Wednesday, March 13, 2013

Memory Trails – A Phone Call Remembered

A recent news story of an injured child led me back through forgotten memory trails to a moment in the year 1969, the last of my brother’s life.

 Jeff Sharlet, 1965

It was a Monday afternoon in mid-June. I was then a young professor at a college in the Northeast. It was the end of the term, and I was at home grading final papers. I had tickets to fly to Florida the next day where my brother, Jeff Sharlet, an ex-Vietnam GI, was seriously ill. He was founding editor of the influential underground antiwar paper Vietnam GI. My father had assured me Jeff’s condition was stable. I had appointments to meet with his doctors in coming days. They had some new treatment ideas.

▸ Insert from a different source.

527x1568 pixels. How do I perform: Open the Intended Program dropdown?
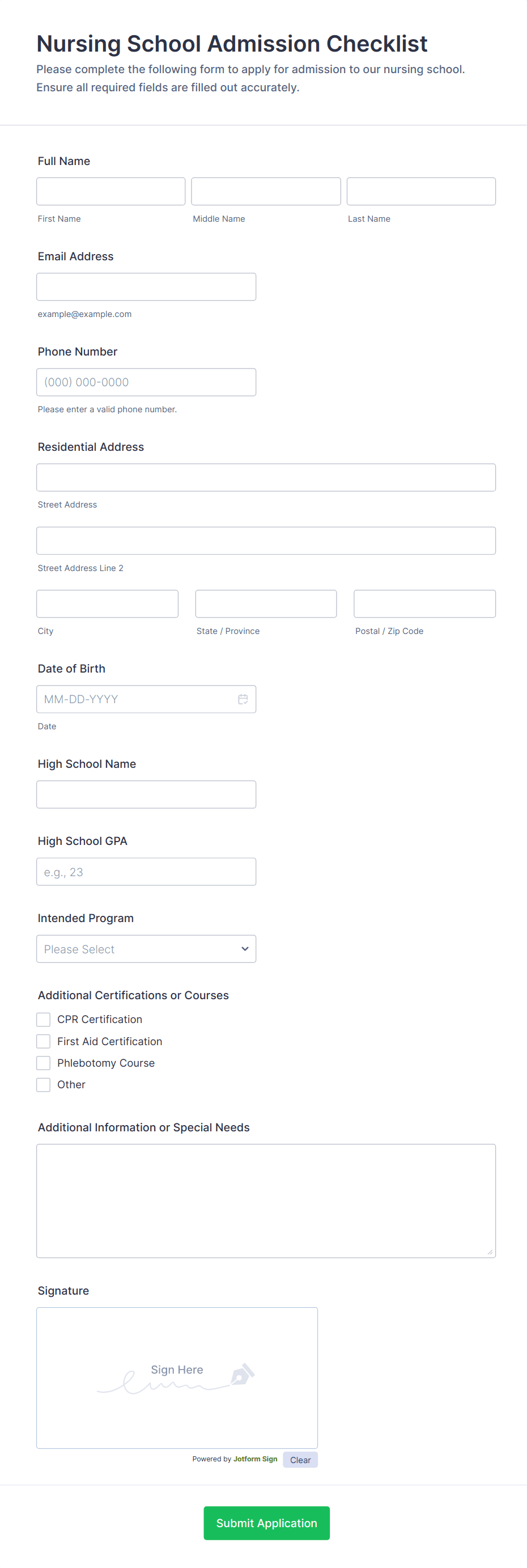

Working at the dining room table, I hoped to hand in the grades before I flew south. It was a soft late spring day, and I had opened the windows. The birds in the trees were in concert as I read. The phone rang. Could be something important. I was greeted by a law professor calling from Boston; he said his name was Hiller Zobel. A legal historian at Boston College Law School, Professor Zobel was researching early American history.

A decade earlier that was to have been my own career path. Finishing my B.A. at Brandeis University near Boston, I was invited to write a Senior Honors Thesis, and offered a rare research opportunity. Brandeis then had two of the country’s leading constitutional scholars, Leonard Levy and John Roche. Both were keenly interested in a particular federal criminal case from the 1790s, United States v. Smith. In the only readily accessible source published in the 1890s, the case was cited to 1792 and regarded as the first one to reflect the existence of a federal common law in the new republic.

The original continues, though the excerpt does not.